## WHAT YOU SHOULD DO
Exactly as they appear, transcribe the entries and skip any pictures.
===== DATA RECORDS =====
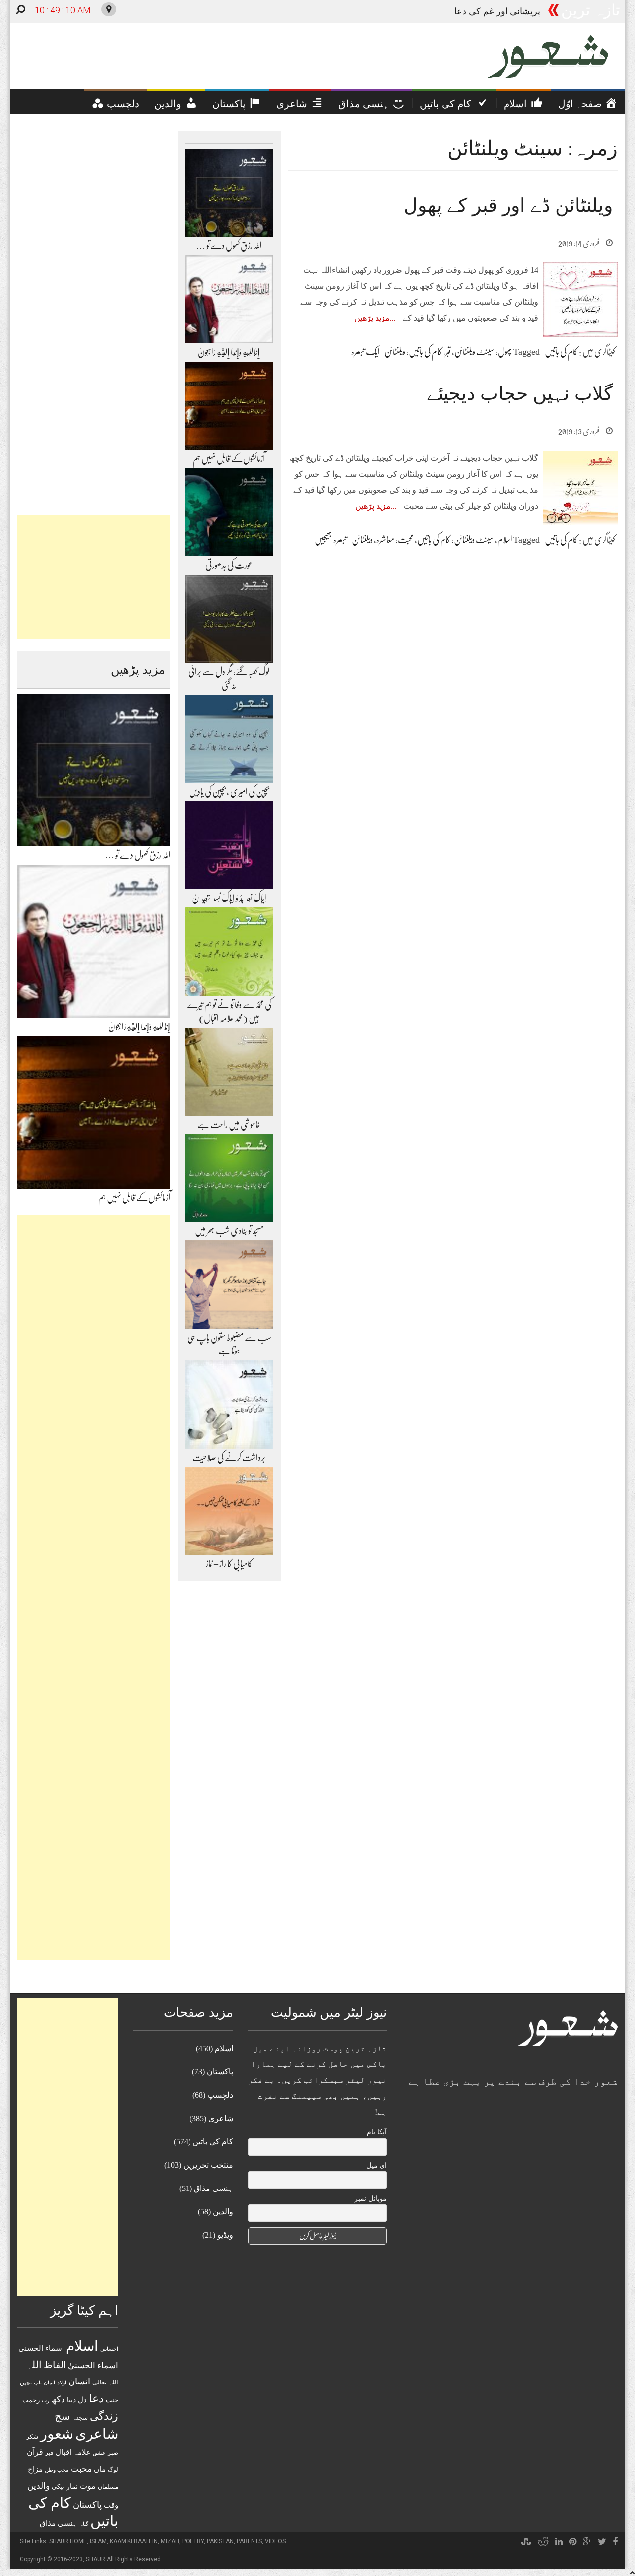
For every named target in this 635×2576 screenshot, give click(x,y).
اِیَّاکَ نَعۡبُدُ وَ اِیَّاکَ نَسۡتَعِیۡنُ (229, 898)
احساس (109, 2349)
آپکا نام (377, 2132)
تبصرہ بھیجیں (331, 540)
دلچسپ (220, 2095)
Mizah (170, 2541)
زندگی (104, 2416)
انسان (79, 2381)
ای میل (376, 2165)
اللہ (34, 2364)
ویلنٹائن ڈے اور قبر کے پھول (508, 205)
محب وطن (57, 2470)
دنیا (71, 2400)
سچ (62, 2416)
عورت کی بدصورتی (229, 565)
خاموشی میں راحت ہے (228, 1125)
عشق (99, 2453)
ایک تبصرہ (365, 352)
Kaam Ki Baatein (134, 2541)
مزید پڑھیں (372, 318)
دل (82, 2399)
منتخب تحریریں (208, 2165)
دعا (96, 2398)
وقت (111, 2505)
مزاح (35, 2469)
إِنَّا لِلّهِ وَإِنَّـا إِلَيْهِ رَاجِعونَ (139, 1026)
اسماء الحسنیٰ (93, 2365)
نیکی (58, 2486)
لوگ (113, 2470)
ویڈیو (225, 2235)
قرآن (35, 2452)
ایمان (49, 2382)
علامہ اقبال (73, 2452)
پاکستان (87, 2505)
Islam (98, 2541)
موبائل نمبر (370, 2198)
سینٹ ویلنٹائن (474, 352)
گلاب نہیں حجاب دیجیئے (520, 393)
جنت (112, 2400)
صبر (113, 2452)
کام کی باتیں (561, 352)
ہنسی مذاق (58, 2523)
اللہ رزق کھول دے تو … (137, 855)
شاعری (96, 2434)
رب (45, 2400)
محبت (406, 540)
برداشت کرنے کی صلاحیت (228, 1458)
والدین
=====
## ANSWER TO THE EXERCISE
For every named target in this 635×2576 screenshot, give click(x,y).
اِیَّاکَ نَعۡبُدُ وَ اِیَّاکَ نَسۡتَعِیۡنُ (229, 898)
احساس (109, 2349)
آپکا نام (377, 2132)
تبصرہ بھیجیں (331, 540)
دلچسپ (220, 2095)
Mizah (170, 2541)
زندگی (104, 2416)
انسان (79, 2381)
ای میل (376, 2165)
اللہ (34, 2364)
ویلنٹائن ڈے اور قبر کے پھول (508, 205)
محب وطن (57, 2470)
دنیا (71, 2400)
سچ (62, 2416)
عورت کی بدصورتی (229, 565)
خاموشی میں راحت ہے (228, 1125)
عشق (99, 2453)
ایک تبصرہ (365, 352)
Kaam Ki Baatein (134, 2541)
مزید پڑھیں (372, 318)
دل (82, 2399)
منتخب تحریریں (208, 2165)
دعا (96, 2398)
وقت (111, 2505)
مزاح (35, 2469)
إِنَّا لِلّهِ وَإِنَّـا إِلَيْهِ رَاجِعونَ (139, 1026)
اسماء الحسنیٰ (93, 2365)
نیکی (58, 2486)
لوگ (113, 2470)
ویڈیو (225, 2235)
قرآن (35, 2452)
ایمان (49, 2382)
علامہ اقبال (73, 2452)
پاکستان (87, 2505)
Islam (98, 2541)
موبائل نمبر (370, 2198)
سینٹ ویلنٹائن (474, 352)
گلاب نہیں حجاب دیجیئے (520, 393)
جنت (112, 2400)
صبر (113, 2452)
کام کی باتیں (561, 352)
ہنسی مذاق (58, 2523)
اللہ رزق کھول دے تو … (137, 855)
شاعری (96, 2434)
رب (45, 2400)
محبت (406, 540)
برداشت کرنے کی صلاحیت (228, 1458)
والدین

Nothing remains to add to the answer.